Each quarter, RHRQ highlights new and ongoing research collaborations from around the world in one or more of our key areas of interest: AI and machine learning, hybrid cloud/research infrastructure, edge computing, and trust.
This quarter we highlight collaborative projects with university partners at Boston University and the University of Massachusetts-Lowell. Contact firstname.lastname@example.org for more information on any project described here, or explore research projects at research.redhat.com.
In the Red Hat Research group, we don’t just write papers and technology roadmaps—we actually get to build systems and software to try out crazy and not-so-crazy new ideas. We work directly with students, professors, and practicing engineers from inside and outside Red Hat on proof-of-concept demos and prototypes that let us evolve ideas, try them out in real-world research environments, and get the honest feedback needed to decide if a project can successfully transition to the open source project ecosystem. Our worldwide graduate and undergraduate student interns make essential contributions to open source research projects throughout the year, but the summer is an especially busy time for US projects, when both students and researchers can roll up their sleeves and dive into one project for a few months. Here is a sampling of work in progress in a few highlighted research areas. We share many of the final summer project presentations in live and recorded Research Interest Group sessions that can be found on the events page of our website (research.redhat.com) and on the project and people pages. Come on in—the water’s fine!
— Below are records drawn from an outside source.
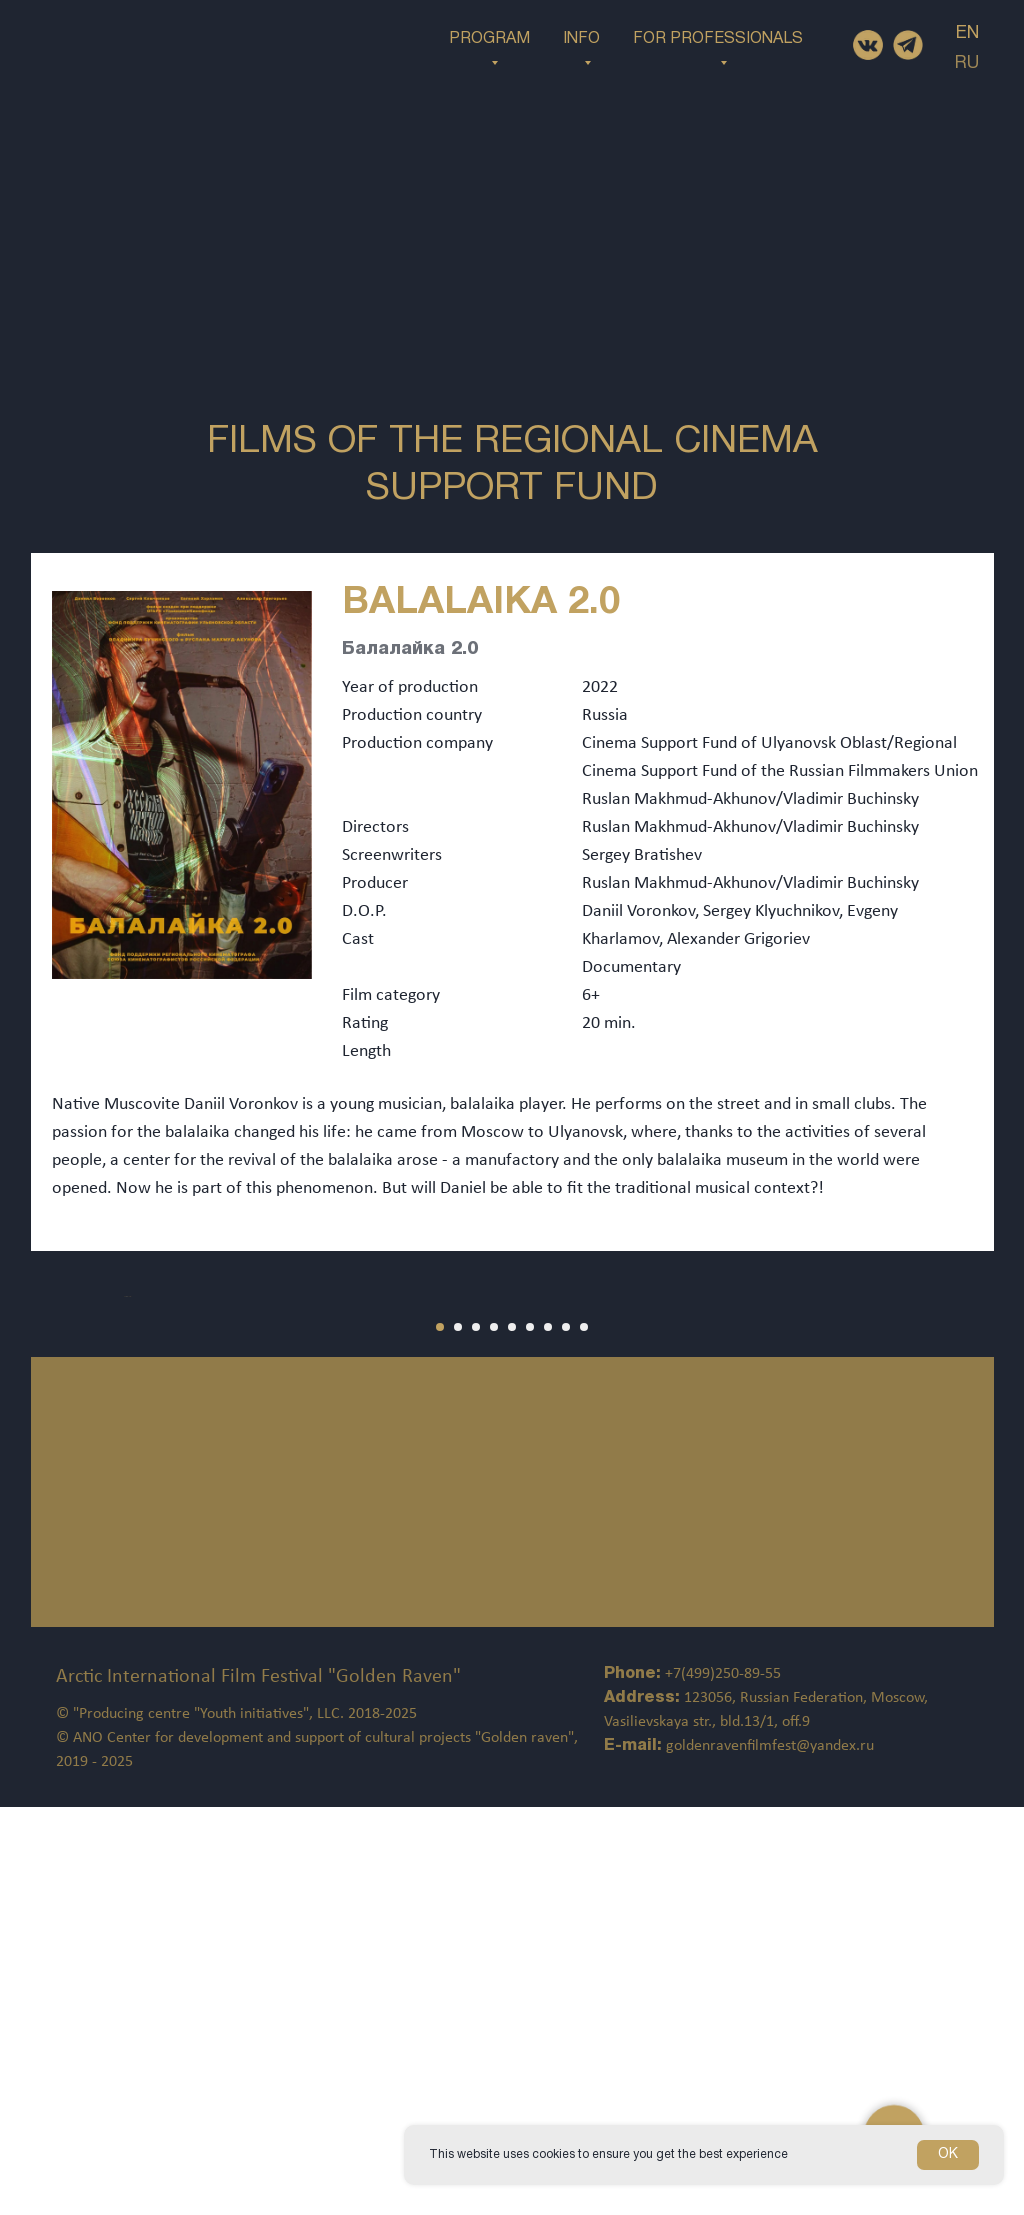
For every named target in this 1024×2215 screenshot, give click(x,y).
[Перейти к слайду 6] (530, 1735)
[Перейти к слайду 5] (512, 1735)
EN (967, 33)
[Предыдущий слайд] (50, 1500)
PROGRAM (489, 39)
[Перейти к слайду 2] (458, 1735)
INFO (581, 39)
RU (967, 63)
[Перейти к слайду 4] (494, 1735)
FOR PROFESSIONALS (718, 39)
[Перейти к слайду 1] (440, 1735)
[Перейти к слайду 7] (548, 1735)
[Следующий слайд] (974, 1500)
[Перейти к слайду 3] (476, 1735)
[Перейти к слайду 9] (584, 1735)
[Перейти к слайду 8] (566, 1735)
—Heidi Picher Dempsey, US Research Director for Red Hat
AI and machine learning
- Open source education (OPE) tools
Ke Li and Griffin Heyrich of Boston University are working with the Open Education (OPE) team at BU and Red Hat to improve tools for building and using dynamic textbooks based on Jupyter Notebooks and the Red Hat OpenShift Data Science Machine Learning platform. They are improving the way the team builds testing workflows and textbook images and working to make it easier to start and run environments for a live class of about 300 students. Danni Shi detailed the Open Education project in “Open source education: from philosophy to reality” (RHRQ May 2023).
- ML pipelines and file-system-based vulnerability detection
Zhongshun Zhang of Boston University expanded work done as part of the AI for Cloud Ops research project by using the Praxi pipeline in the Mass Open Cloud to detect filesystem changes in an OpenShift cluster, tokenize package installation logs, and train an ML model to predict what packages are installed on a given system. He used RHODS and Kubeflow pipelines to evaluate multiple inference models. This tool will eventually have applications in vulnerability detection and validated software supply chains.
- Fine-tuning LLMs for documentation retrieval and question answering
Christina Xu’s work bridges AI, cloud, and edge research areas to determine whether ML models trained on large amounts of detailed technical networking documentation can provide useful answers to questions from engineers attempting to create and optimize edge networks. Christina, a BU graduate, is working to understand the capabilities and limitations of LLMs in this context, investigating techniques to reduce model size without decreasing accuracy and testing the results of her work with knowledgeable engineers. She hopes this work will eventually produce an open source tool to share with network designers and maintainers.
- Podman machine improvements
Jake Correnti from UMass-Lowell works with the RHEL Platforms group to improve the Podman machine subcommands that manage Podman’s virtual machine, so that users can run Linux containers on Windows and MacOS as well as on Linux. (Podman is a daemonless container engine for developing, managing, and running OCI containers and container images.) Jake, who is completing his second internship, also refactored the Podman machine for improved usability and supportability, resulting in a 40% decrease in function length.
- Linux kernel
Han Dong and Eric Munson from Boston University both explore different means of tuning the kernel for challenging edge environments. Han experiments with kernel tuning to maximize energy efficiency without compromising performance SLAs. He uses Bayesian optimization as an ML technique to dynamically adjust SLAs and energy goals for processing while supporting a real-world in-memory key-value store workload. Eric extends previous work on Unikernel Linux by investigating alternatives for kernel-side event loop handling that minimizes latency.
- Another BU PhD student, Arlo Albelli, also works on kernel improvements, starting with work to port the kElevate system call to the ARM architecture, which is especially relevant for energy-efficient services. This work aims to allow a user process to dynamically request and relinquish hardware privileges over time, with the expectation that this mechanism will be valuable for energy and performance monitoring.